Figura 1 A) Angiografia coronária em projeção cranial mostrando uma lesão cerrada (resultando em um defeito de enchimento luminal) na parte média do stent (seta) na porção proximal da artéria coronária descendente anterior que tinha um fluxo TIMI 2. B) Resultado final após angioplastia com BF. 

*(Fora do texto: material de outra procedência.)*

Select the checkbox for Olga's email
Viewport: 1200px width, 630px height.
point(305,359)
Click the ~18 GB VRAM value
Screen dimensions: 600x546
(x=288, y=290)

Figura 2 Tomografia de coerência óptica após tromboaspiração. A) neoaterosclerose com neointima brilhante e um padrão heterogêneo causado por grandes concentrações de lipídios (+). Observe que a atenuação impede a visualização adequada das hastes dos stents metálicos subjacentes. B) Placa de neoaterosclerose rompida (setas). C) Neoaterosclerose oclusiva com trombo. D, E, F) Tomografia de coerência óptica após o tratamento com BF. Um grande lúmen foi visualizado ao longo de todo o comprimento do stent com neoíntima residual, pequenas dissecções e trombos residuais (setas). Zonas de lipídios residuais confinados (+) ainda foram reconhecidas dentro do stent. (* = Indica artefato fio). 

Discussão

A trombose de stent muito tardia continua a ser uma complicação rara, mas devastadora em pacientes submetidos a intervenções coronárias percutâneas1. Estudos recentes sugerem que a neoaterosclerose desempenha um papel importante em pacientes selecionados que apresentam essa grave complicação2. Estudos patológicos sugerem que a neoaterosclerose não só ocorre com mais frequência, mas também mais precocemente em pacientes tratados com stents farmacológicos, em comparação com aqueles que receberam stents não-farmacológicos convencionais2. Hoje em dia a TCO, com a sua resolução especial (15 µm), representa a técnica de escolha para o diagnóstico de neoaterosclerose. Vários estudos confirmaram a importância da TCO no diagnóstico de neoaterosclerose que resulta em reestenose intra-stent ou em trombose de stent1,3. Da mesma forma, o uso do BF em pacientes com reestenose intra-stent tem sido bem estabelecido3. Embora a neoaterosclerose constitua o substrato subjacente em alguns desses pacientes, principalmente naqueles tratados com stents farmacológicos, o papel do BF neste subconjunto anatómico específico ainda precisa ser elucidado. Nossos resultados fortemente sugerem que o BF também pode ser uma estratégia terapêutica atraente para pacientes selecionados com trombose de stent muito tardia, como resultado da neoaterosclerose. São necessários estudos prospectivos para melhor definir o papel potencial dessa nova terapia nesse cenário desafiador.

Conclusão

O BF constitui uma estratégia terapêutica atraente para pacientes selecionados com trombose de stent como resultado de neoaterosclerose complicada.

REFERÊNCIAS

1 Alfonso F, Sandoval J. New insights on stent thrombosis: in praise of large nationwide registries for rare cardiovascular events. JACC Cardiovasc Interv. 2012;5(2):141-4.
2 Nakazawa G, Otsuka F, Nakano M, Vorpahl M, Yazdani SK, Ladich E, et al. The pathology of neoatherosclerosis in human coronary implants bare-metal and drug-eluting stents. J Am Coll Cardiol. 2011;57(11):1314-22.1.
3 Alfonso F, Byrne RA, Rivero F, Kastrati A. Current treatment of in-stent restenosis. J Am Coll Cardiol. 2014;63(24):2659-73.